Juan Manuel / Sainz Peña

Muertos sin rostro

HAY en nuestro vocabulario español algunas palabras que aborrezco. Son vocablos que nada más nombrarlos me ponen los vellos de punta. Tanatorio es una de ellos. Ese lugar horrible, aunque las paredes estén recién pintadas y haya colgado cuadros con flores, siempre nos trae las lágrimas. El recuerdo se vuelve doloroso, y las palabras se ahogan allí con el nudo corredizo de la angustia.

Hay un escaparate siniestro, una pecera que se deja ver al otro lado del cristal un cadáver.
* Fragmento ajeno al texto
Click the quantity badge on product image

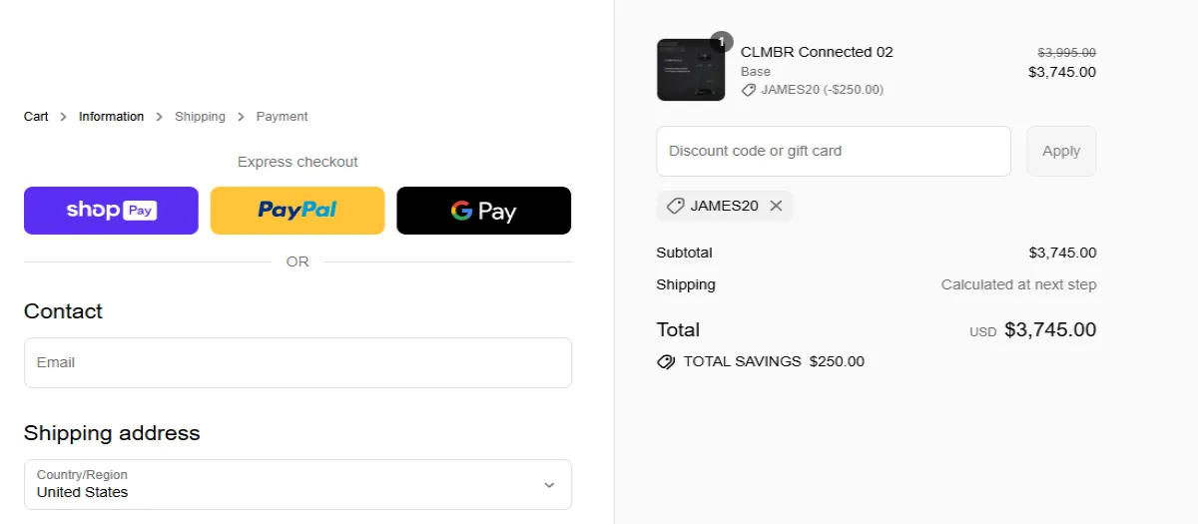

Es un cuerpo pálido, rendido a la muerte, que exhaló el último aliento de su existencia cuando la parca le dio su abrazo helado.

Por suerte, esta vez, no he visto el rostro de mi ser querido tendido para toda la eternidad sobre una caja de madera. Sus hijas decidieron cerrar todo recuerdo de un cuerpo inanimado. Querrán, como yo querré el día que se me acabe el tiempo aquí, que se recuerde su sonrisa, sus gestos de enfado, si es que tuvo alguno, sus parpadeos y sus besos. ¿Para qué recordar el desaliento, el sufrimiento, el rostro desencajado y febril aplastado por el peso brutal del fin?

No, prefiero recordar a los que se van cuando paseaban, cuando venían a casa a verme, cuando me daban un beso o me reprochaban mis errores. No quiero cerrar los ojos por la noche y recordar el color de la mortaja, ni los labios amordazados. Quiero reírme al recordar sus chistes, emocionarme al rememorar sus abrazos y su amor. No, no quiero que el recuerdo quede reducido a un lecho de dolor ni al del blanco de una capilla silenciosa.

Eso es la muerte, pero ni ella nos hará borrar su recuerdo. La muerte, dicen, no es el final, la memoria de los que amamos y recordamos, debe ser el principio.